An early scene in the movie that shows off some of the movie’s effects. Parzival, left, and Aech are talking in Aech’s workshop. Aech’s hollowed out torso and mechanical arm are just a few of the several great effects in the film.

The effects in the movie are top-notch. Everything in the game feels as though it would and should be there, with a matching graphical style for everything and everyone there. For those unaccustomed to video games, graphical style can play a major role in showing off the tone and atmosphere the developers are trying to create and gives each object and person a sense of unity with the world around them. It’s what separates games like Overwatch and Counterstrike apart at just a glance. Sure, they’re both first person shooters, but the graphical styles convey their many differences in tone and atmosphere without having to have the player read a single line of text. This being said, every character and place feels plausible within the game. When characters move, jump, fly, swing, or shoot, it feels both grounded and fantastical at the same time. The characters in the real world feel each movement, but they are also allowed to move in extraordinary manners by the rules of the game. There are even little touches that make the movie so much better for the observant viewer. The characters have a very slight difference in quality than the environments around them because they are made from templates of character models and are designed by the players, just like in real games. There are different levels of reality in the game and the characters can occasionally walk through walls of code to talk discreetly. Every character seen, even those in the background, is unique and would realistically be used by someone in game. When scenes take place within other movies, there seems to be almost no divide and there is great attention to the details within those movies. Of course, with this talk of other movies, we must bring up the elephant in the room: the references.

A poster for the movie inspired by the poster for Blade Runner

The OASIS is full of pop culture and nerd references (138 recognizable references in total). Upon seeing the trailer, I feared that the movie would heavily rely on these references to move itself along instead of being itself. The movie is happy to prove me wrong in nearly every scene. While the references are common, the story either uses them to show how much a character knows about the situation they’re in or serve as an extension of the character referencing them. If you understand a certain reference, you’ll be great. If you don’t, it won’t matter, as the story and characters are all self-contained, and the references that do have a bearing on the story are easily explained.

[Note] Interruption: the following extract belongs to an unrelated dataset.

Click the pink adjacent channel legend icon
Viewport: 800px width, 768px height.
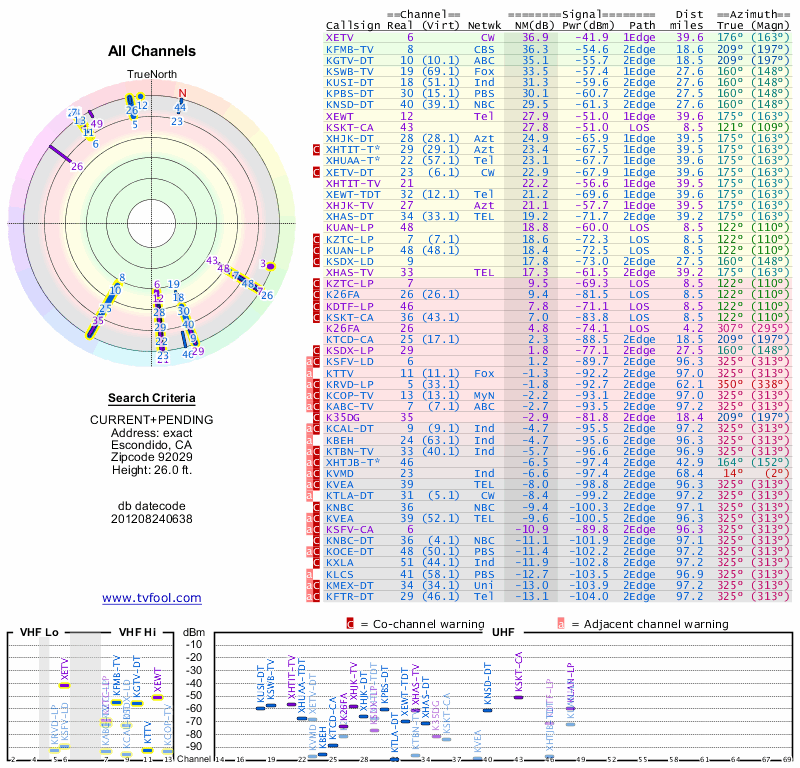click(561, 623)
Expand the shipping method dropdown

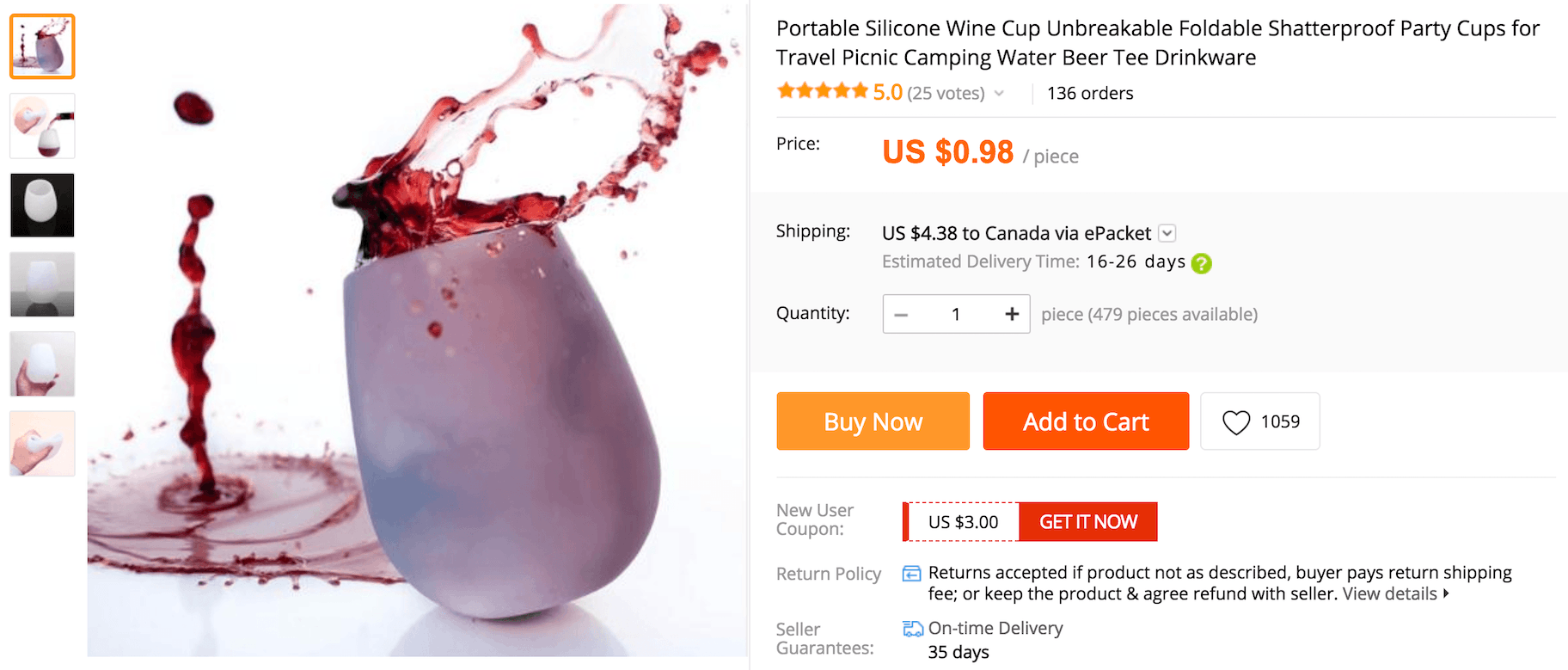[1167, 232]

Ready Player One is an enjoyable ride from start to finish. With stellar action, witty characters, and a touching plot, the audience will always enjoy what comes next. Anyone with a beating pulse will walk out of the theatre feeling inspired and ready to take on the world. The viewer is reminded to be player one in their own life and to take action. This movie asks the viewer to take pride in the power of the internet and friendship. This movie wonders how good can overcome evil in the modern world and the future beyond. This movie asks if you are ready, player one.